Словно подтверждая его слова, сверкнуло и грохнуло за окном. Немец пошатнулся и сел в кресло. Из него словно вынули позвоночник и выкачали воздух.

– Уходите, ради бога, – сказал Немец. – Прошу вас, прошу. Я виноват, да. Но уходите.

Это было совсем не в его духе, Пушкин даже пожалел его, как всегда, когда ожидал сопротивления, а наткнулся на слабость.

– Я понимаю, что дождь, – лепетал Немец, слабым движением руки указывая ему на окно. – Но уходите сейчас, уходите, я могу не выдержать… Там уже не так льёт. Прощайте.

Он был раздавлен, убит. Пушкин, как всегда, не рассчитал. Получилось, как с Варшавой, но Варшаву он ударил не по самому больному. На улице он испытал полузабытое облегчение, словно помолодел на двадцать лет. Чувство изгнания со службы успело подзабыться. Об этом следовало написать, просилась элегия. Всё же он чувствовал себя несколько виноватым. Оттоптался на псаре, сказав всё, чего не мог высказать царю: так после Грозного отыгрывались на Годунове, на Гришке – рабство, подлость, в сущности. Но, вспомнив бледного Немца, улыбнулся. А не нравится тебе – давай, вызови. Давно я не дрался, интересно, менее ли уязвим делаешься после смерти. Вот и попробовал бы. Но он знал, что по странному свойству его личности, носящей, может быть, слишком яркий отпечаток божественного прикосновения, рука на него не поднималась; это уж вовсе надо было ничего не понимать, потому и свалили на француза.

Много, о много мы делаем того, что несовместимо со званием пророка!
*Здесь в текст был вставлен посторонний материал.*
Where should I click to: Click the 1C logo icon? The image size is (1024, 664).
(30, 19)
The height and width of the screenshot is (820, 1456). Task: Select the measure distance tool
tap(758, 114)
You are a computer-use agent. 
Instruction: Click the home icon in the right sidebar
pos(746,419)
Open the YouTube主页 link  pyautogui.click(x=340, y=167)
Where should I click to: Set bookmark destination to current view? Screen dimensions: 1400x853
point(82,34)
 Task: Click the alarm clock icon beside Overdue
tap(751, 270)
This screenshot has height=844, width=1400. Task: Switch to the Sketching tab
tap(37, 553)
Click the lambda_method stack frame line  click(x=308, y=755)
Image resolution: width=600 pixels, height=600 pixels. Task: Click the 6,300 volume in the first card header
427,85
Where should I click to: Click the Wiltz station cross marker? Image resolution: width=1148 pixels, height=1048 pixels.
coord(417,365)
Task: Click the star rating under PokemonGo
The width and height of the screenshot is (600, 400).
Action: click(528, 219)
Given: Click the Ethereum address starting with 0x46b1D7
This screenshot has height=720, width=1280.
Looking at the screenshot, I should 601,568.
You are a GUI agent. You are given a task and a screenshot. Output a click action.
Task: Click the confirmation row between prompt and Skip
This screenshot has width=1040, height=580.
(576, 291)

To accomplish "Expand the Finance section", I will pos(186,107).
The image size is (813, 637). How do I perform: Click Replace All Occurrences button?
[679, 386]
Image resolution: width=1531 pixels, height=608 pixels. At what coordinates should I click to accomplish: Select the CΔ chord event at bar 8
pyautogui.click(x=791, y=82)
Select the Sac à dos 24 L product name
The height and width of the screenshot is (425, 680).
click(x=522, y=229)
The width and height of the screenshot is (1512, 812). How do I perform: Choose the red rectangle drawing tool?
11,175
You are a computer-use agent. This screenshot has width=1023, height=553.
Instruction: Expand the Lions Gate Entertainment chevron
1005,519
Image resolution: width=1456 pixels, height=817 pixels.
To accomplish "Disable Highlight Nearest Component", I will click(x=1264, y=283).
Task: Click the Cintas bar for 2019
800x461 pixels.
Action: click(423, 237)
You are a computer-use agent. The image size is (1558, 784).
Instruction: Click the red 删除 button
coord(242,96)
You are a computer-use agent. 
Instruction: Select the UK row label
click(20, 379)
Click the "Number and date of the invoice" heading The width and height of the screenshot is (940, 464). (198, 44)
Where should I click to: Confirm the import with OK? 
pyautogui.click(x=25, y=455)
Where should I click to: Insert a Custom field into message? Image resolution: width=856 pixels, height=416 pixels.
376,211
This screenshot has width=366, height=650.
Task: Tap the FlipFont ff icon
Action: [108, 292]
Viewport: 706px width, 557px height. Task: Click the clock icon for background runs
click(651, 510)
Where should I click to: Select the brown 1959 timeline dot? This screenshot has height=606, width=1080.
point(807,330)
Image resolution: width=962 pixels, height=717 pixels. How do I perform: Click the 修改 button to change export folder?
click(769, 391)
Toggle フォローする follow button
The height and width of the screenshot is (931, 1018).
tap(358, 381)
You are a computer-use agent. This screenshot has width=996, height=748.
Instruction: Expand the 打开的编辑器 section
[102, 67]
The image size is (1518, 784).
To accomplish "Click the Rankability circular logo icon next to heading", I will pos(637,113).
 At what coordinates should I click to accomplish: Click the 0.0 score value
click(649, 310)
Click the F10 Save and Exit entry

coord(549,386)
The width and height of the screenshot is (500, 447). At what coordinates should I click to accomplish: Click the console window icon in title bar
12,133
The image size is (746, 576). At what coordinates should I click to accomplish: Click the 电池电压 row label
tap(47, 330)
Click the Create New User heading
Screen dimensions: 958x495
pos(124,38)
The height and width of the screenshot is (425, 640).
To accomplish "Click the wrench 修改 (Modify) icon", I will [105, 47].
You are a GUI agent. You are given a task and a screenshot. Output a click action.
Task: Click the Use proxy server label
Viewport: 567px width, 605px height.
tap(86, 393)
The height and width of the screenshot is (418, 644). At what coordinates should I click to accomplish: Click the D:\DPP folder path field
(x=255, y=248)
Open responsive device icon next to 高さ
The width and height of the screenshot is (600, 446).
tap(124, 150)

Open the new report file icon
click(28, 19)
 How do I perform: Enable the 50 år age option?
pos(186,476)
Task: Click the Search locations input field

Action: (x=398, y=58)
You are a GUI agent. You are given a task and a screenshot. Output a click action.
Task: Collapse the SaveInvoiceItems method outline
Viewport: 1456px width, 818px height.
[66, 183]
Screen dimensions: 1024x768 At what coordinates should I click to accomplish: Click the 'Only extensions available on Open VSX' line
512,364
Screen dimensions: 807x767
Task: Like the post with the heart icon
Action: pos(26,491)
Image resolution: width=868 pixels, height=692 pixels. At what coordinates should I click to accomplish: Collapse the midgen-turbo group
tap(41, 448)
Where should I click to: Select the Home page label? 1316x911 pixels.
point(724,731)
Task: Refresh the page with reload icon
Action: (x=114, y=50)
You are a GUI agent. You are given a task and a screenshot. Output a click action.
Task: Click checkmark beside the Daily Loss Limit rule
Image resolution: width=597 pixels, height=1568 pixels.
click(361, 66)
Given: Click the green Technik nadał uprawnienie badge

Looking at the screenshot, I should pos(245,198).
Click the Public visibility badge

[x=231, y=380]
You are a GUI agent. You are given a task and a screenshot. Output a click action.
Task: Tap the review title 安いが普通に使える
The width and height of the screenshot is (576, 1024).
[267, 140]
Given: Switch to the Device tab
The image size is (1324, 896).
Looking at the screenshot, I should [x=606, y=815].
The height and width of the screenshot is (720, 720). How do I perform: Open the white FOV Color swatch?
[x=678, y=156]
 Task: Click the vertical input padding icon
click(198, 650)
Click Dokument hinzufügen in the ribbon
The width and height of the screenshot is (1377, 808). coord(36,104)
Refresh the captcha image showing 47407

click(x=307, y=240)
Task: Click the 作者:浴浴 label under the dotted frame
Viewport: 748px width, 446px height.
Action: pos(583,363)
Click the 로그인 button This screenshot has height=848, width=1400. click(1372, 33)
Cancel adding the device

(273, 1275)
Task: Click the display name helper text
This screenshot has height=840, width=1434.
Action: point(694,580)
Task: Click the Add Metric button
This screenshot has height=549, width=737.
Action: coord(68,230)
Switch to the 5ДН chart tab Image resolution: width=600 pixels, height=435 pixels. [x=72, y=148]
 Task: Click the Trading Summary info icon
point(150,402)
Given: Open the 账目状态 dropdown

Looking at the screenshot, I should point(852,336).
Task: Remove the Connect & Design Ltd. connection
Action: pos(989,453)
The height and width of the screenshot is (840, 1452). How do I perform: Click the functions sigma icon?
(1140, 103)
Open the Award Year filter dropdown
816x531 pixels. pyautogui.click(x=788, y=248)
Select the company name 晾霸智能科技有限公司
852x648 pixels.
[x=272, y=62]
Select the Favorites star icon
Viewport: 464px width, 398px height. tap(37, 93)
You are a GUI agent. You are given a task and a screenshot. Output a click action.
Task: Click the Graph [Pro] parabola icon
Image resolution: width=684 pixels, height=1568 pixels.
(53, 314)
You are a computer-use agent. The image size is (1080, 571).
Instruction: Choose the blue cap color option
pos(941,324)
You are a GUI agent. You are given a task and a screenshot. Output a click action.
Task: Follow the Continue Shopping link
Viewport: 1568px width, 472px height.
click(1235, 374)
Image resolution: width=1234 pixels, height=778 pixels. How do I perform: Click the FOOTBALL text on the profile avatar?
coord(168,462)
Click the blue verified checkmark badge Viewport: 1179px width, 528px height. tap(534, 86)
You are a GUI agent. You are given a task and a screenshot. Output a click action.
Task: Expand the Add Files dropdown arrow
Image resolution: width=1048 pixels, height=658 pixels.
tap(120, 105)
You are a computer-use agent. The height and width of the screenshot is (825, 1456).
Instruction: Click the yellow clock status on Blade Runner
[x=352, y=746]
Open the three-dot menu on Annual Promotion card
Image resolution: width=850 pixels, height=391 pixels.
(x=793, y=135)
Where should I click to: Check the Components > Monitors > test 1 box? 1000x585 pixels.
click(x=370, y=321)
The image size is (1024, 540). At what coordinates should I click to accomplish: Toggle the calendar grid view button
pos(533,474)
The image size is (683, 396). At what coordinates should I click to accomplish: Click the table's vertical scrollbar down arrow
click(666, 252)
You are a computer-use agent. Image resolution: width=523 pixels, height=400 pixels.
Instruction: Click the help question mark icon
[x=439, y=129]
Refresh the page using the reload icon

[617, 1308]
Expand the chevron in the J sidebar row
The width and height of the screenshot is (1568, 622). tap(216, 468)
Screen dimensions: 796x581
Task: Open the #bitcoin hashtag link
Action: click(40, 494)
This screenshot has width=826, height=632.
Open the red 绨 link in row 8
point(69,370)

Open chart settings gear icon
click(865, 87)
Пахло изумительно, и в арке пережидала дождь цветочница-подросток с большими трагическими глазами. Она улыбнулась ему испуганно. Взять такую домой, воспитать, вылепить второго себя… И тогда она бросит тебя, перешагнёт, как всегда перешагивал ты. Неплохой сюжет для пьесы, подумал он, новая Галатея: она ожила, а он окаменел. Всё в дело, всё в дело. И девочка подмигнула ему трагическим глазом, словно одобрила замысел.

До паралича немцу оставалось ровно двадцать пять лет. Впрочем, суждена им была ещё одна короткая встреча.